* **Direction**:
Rewrite everything from the start of the records below down to the line containing "[x=92, y=227]", including the requests. Scale every coordinate in the answers by 1.1 and round to whole numbers, rounding halves up, but leave the numbers in the requests unchanged.

[BEGIN Material shown]

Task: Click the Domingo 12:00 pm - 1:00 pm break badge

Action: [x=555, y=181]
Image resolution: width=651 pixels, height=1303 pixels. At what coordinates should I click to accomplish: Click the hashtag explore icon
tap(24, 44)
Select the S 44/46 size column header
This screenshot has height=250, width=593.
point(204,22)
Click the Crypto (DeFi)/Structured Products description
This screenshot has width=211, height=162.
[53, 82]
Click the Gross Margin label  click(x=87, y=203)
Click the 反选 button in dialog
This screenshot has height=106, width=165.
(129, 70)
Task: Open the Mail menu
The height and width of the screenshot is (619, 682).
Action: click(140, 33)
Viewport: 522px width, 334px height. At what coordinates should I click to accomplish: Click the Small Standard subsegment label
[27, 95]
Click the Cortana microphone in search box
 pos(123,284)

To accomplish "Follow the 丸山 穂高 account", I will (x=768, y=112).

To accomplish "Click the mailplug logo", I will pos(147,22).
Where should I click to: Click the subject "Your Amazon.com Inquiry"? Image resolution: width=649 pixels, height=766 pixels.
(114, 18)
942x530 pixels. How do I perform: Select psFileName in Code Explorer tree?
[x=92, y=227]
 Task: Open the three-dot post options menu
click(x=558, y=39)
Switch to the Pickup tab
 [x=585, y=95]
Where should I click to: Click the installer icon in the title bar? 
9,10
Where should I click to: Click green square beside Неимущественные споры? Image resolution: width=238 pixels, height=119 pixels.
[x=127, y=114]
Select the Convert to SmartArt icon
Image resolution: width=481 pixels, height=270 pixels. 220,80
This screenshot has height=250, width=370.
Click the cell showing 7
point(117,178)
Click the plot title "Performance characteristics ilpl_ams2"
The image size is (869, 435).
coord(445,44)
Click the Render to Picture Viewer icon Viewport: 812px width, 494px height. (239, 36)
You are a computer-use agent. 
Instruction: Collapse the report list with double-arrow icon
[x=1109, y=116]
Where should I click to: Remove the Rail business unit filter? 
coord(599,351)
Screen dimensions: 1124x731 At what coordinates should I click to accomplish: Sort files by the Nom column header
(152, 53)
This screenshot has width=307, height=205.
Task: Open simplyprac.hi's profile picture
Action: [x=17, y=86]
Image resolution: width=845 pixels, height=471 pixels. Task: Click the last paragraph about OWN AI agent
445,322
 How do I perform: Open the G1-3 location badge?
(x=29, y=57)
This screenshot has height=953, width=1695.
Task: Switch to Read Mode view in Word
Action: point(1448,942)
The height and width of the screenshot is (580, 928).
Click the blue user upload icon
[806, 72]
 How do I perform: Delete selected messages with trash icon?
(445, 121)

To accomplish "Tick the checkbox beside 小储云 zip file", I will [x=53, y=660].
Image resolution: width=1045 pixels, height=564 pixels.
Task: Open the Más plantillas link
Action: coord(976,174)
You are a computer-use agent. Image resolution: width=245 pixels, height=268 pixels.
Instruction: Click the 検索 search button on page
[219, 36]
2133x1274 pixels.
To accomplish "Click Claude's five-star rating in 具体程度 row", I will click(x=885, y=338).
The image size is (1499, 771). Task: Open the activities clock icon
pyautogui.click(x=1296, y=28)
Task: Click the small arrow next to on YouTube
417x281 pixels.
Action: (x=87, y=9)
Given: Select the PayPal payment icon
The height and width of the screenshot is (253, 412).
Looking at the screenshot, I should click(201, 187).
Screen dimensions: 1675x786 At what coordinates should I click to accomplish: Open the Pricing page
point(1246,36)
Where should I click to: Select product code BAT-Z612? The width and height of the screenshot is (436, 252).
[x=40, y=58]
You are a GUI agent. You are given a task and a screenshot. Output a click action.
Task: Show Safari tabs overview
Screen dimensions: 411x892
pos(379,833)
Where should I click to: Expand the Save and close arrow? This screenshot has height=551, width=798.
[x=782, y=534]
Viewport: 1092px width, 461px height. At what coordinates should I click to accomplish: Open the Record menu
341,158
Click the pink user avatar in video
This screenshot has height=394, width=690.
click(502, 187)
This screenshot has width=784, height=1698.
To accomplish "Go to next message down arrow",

[END Material shown]

* **Output of the task**:
Task: Click the Domingo 12:00 pm - 1:00 pm break badge

Action: [x=611, y=199]
Image resolution: width=651 pixels, height=1303 pixels. At what coordinates should I click to accomplish: Click the hashtag explore icon
tap(26, 48)
Select the S 44/46 size column header
This screenshot has height=250, width=593.
point(224,24)
Click the Crypto (DeFi)/Structured Products description
This screenshot has width=211, height=162.
[58, 90]
Click the Gross Margin label  click(x=96, y=223)
Click the 反选 button in dialog
This screenshot has height=106, width=165.
(142, 77)
Task: Open the Mail menu
The height and width of the screenshot is (619, 682).
Action: click(154, 36)
Viewport: 522px width, 334px height. At what coordinates should I click to accomplish: Click the Small Standard subsegment label
[30, 105]
Click the Cortana microphone in search box
 pos(135,312)

To accomplish "Follow the 丸山 穂高 account", I will (x=845, y=123).

To accomplish "Click the mailplug logo", I will pos(162,24).
Where should I click to: Click the subject "Your Amazon.com Inquiry"? Image resolution: width=649 pixels, height=766 pixels.
(125, 20)
942x530 pixels. How do I perform: Select psFileName in Code Explorer tree?
[x=101, y=250]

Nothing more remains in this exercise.